━━━ Supplied information ━━━
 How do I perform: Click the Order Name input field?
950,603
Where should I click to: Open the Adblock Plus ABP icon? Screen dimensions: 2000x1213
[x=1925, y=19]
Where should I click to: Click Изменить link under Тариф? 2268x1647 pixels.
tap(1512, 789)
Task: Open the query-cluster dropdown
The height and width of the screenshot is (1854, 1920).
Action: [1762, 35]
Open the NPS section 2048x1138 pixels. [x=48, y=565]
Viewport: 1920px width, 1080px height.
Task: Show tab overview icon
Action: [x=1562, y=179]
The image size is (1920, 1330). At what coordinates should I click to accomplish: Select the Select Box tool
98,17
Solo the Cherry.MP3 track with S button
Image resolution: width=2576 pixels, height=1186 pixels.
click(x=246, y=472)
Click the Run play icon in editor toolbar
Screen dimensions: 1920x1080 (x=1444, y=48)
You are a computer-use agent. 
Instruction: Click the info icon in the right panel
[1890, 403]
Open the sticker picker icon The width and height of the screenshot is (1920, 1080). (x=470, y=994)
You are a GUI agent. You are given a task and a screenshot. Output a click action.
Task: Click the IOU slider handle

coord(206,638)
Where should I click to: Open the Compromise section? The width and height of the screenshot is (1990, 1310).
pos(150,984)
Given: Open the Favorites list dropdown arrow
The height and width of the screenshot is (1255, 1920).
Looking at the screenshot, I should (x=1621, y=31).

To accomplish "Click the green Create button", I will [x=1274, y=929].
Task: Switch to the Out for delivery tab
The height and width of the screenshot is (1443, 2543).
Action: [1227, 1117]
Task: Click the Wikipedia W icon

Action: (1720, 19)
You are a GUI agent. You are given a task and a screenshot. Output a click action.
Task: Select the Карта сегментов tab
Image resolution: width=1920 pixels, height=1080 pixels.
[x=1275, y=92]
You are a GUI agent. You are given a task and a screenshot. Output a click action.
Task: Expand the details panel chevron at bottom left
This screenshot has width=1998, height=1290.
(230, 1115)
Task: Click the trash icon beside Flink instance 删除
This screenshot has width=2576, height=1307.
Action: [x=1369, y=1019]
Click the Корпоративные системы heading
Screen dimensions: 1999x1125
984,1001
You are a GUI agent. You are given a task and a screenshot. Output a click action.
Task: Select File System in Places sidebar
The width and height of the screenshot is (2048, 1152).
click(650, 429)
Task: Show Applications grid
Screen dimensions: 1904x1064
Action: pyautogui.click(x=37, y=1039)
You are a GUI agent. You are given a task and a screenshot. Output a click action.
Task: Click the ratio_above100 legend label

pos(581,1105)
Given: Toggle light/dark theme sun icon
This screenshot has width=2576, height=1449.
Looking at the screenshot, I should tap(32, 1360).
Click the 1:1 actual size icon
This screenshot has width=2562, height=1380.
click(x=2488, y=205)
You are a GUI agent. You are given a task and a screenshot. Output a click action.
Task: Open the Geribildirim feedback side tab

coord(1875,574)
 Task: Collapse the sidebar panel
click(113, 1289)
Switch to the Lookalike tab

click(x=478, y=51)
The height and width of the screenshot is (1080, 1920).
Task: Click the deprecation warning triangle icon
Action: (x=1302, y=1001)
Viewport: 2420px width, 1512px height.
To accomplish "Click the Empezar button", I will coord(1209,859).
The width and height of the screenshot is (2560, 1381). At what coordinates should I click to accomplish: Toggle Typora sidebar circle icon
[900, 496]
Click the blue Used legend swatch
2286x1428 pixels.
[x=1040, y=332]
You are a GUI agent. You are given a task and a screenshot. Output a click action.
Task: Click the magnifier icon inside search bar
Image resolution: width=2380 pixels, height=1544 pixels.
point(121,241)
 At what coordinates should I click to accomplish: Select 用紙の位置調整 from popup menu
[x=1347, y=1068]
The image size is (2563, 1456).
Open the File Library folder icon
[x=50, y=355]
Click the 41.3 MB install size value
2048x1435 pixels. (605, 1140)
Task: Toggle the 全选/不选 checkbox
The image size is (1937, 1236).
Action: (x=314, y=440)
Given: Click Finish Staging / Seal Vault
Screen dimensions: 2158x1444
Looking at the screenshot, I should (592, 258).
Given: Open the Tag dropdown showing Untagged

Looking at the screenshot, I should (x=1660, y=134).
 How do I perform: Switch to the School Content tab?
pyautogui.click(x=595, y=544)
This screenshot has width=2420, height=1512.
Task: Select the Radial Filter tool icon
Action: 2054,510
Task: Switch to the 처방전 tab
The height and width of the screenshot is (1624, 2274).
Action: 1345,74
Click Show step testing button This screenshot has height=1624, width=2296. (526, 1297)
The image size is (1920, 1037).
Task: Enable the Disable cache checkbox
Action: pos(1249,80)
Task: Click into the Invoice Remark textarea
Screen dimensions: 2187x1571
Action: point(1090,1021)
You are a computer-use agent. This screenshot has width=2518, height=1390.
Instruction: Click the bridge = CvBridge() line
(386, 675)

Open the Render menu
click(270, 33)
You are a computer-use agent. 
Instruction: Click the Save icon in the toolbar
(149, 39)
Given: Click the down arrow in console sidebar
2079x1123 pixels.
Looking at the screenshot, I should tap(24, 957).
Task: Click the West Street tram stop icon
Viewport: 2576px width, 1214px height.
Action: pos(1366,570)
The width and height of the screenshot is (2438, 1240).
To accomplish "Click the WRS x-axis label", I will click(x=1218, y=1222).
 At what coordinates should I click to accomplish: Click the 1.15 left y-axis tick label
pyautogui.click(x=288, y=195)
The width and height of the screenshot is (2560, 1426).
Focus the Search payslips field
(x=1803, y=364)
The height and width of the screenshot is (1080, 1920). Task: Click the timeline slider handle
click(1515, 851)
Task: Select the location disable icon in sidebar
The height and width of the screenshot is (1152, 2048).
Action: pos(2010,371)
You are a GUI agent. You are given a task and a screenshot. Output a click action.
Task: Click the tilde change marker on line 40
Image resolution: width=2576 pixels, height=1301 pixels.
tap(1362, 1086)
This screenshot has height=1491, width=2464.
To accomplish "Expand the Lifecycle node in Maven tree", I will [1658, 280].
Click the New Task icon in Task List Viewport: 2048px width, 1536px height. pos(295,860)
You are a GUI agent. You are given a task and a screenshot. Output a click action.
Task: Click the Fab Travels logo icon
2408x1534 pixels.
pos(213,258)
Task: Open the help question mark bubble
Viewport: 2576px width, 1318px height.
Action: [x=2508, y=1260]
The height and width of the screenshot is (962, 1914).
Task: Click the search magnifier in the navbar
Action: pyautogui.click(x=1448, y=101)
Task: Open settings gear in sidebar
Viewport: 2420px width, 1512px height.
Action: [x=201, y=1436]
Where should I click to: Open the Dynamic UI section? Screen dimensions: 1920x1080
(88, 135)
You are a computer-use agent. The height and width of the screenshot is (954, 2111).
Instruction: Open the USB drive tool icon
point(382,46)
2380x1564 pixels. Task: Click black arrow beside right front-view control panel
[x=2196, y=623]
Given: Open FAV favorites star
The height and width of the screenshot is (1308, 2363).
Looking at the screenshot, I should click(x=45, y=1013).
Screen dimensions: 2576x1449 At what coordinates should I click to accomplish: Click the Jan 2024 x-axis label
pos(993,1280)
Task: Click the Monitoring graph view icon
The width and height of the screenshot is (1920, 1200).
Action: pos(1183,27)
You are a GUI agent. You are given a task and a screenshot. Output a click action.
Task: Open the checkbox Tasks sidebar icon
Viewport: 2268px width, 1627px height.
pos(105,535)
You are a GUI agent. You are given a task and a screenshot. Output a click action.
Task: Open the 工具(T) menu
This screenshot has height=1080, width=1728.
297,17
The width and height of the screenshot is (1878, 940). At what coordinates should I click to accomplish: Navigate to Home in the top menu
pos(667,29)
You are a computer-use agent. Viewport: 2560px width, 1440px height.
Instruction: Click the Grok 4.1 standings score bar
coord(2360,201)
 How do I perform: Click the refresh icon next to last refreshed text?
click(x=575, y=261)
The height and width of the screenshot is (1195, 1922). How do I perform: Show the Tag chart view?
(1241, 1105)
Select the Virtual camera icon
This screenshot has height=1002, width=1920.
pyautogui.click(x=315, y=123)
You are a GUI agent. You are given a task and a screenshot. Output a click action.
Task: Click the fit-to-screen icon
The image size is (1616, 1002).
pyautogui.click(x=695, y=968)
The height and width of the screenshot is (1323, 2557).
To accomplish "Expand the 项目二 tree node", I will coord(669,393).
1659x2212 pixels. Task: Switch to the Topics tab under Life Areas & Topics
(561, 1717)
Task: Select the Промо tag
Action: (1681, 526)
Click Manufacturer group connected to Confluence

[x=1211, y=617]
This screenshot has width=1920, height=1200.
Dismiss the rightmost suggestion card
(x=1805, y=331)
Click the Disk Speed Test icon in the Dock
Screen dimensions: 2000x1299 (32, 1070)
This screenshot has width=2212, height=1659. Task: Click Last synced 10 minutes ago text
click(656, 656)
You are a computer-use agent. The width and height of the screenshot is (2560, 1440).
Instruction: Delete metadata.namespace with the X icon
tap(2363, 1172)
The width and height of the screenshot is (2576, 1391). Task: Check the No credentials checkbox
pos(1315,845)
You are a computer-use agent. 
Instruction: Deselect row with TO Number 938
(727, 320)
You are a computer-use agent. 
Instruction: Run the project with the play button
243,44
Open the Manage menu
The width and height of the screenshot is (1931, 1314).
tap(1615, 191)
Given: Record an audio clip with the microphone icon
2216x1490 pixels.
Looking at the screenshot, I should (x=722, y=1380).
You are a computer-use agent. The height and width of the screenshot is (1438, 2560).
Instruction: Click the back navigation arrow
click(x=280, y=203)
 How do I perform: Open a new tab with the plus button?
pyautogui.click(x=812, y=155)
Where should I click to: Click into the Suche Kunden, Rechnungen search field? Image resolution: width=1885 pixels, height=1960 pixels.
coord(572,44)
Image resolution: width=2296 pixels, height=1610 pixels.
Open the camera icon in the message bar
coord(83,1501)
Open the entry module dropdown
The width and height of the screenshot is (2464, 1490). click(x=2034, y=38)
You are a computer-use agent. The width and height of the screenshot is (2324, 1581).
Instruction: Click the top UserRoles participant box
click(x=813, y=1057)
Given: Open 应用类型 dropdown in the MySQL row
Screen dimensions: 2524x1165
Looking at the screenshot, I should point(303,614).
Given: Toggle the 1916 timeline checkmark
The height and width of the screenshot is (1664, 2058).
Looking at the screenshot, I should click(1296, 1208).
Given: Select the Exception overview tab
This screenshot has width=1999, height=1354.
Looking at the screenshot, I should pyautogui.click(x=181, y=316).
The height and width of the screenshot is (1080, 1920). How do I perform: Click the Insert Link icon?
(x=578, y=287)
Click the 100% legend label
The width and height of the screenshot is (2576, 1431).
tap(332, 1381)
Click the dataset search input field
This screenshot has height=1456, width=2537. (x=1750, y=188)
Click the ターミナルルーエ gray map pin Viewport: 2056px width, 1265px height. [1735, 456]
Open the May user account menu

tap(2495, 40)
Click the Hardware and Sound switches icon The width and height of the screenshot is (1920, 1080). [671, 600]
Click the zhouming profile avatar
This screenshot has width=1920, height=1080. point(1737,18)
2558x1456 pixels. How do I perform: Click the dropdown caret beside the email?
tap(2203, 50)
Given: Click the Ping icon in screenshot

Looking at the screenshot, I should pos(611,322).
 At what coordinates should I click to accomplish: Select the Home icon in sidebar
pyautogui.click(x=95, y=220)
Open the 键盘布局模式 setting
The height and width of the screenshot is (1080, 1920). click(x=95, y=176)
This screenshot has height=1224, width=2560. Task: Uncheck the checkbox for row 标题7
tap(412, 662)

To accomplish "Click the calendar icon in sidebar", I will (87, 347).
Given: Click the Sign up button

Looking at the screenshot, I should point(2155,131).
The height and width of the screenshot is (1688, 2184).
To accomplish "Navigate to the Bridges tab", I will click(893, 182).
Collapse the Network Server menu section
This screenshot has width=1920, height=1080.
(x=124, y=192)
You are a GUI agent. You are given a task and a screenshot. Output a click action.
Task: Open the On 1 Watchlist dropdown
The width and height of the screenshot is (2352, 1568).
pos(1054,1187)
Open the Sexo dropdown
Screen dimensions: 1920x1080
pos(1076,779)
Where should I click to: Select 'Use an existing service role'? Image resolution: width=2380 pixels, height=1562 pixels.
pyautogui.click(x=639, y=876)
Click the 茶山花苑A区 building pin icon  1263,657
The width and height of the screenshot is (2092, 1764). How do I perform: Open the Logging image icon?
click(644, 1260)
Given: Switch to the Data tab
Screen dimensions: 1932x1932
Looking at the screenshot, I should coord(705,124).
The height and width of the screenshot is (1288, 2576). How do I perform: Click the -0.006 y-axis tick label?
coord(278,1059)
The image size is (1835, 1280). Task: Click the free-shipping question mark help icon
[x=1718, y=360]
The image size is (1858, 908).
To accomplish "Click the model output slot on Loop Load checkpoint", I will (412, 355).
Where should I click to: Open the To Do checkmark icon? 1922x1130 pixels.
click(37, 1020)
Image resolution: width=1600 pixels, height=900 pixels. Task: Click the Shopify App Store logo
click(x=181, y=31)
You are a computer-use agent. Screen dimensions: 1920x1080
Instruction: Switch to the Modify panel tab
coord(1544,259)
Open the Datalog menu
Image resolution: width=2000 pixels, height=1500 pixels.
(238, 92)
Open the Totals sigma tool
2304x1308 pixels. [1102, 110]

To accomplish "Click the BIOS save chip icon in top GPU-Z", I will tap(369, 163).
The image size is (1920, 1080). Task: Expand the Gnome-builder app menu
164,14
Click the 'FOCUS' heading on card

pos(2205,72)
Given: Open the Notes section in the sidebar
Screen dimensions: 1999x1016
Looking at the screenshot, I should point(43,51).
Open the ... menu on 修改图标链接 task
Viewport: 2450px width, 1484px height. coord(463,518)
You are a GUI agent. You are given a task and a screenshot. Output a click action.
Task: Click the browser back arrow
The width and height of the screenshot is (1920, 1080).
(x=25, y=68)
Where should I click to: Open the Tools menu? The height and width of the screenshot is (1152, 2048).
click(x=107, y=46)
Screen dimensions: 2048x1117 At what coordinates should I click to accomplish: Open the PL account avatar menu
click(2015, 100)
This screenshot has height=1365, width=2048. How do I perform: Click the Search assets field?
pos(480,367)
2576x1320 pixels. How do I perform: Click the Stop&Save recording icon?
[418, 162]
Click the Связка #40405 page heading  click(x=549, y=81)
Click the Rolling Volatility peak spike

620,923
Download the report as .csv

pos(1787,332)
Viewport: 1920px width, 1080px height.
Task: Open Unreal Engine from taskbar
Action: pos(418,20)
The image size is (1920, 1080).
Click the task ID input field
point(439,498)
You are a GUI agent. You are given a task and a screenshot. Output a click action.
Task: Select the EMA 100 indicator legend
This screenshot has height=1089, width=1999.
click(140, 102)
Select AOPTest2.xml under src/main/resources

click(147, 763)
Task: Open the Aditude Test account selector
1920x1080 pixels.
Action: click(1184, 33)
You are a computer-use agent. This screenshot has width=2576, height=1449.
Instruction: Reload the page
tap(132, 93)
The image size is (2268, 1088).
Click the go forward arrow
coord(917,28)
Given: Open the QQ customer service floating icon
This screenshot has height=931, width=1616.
━━━
**Exercise description**.
Would you please repeat exactly the lines above, starting at the line with "This screenshot has width=2212, height=1659." and stopping at the line with "Given: Record an", both included?

**Expected answer**.
This screenshot has width=2212, height=1659. Task: Click Last synced 10 minutes ago text
click(656, 656)
You are a computer-use agent. The width and height of the screenshot is (2560, 1440).
Instruction: Delete metadata.namespace with the X icon
tap(2363, 1172)
The width and height of the screenshot is (2576, 1391). Task: Check the No credentials checkbox
pos(1315,845)
You are a computer-use agent. 
Instruction: Deselect row with TO Number 938
(727, 320)
You are a computer-use agent. 
Instruction: Run the project with the play button
243,44
Open the Manage menu
The width and height of the screenshot is (1931, 1314).
tap(1615, 191)
Given: Record an audio clip with the microphone icon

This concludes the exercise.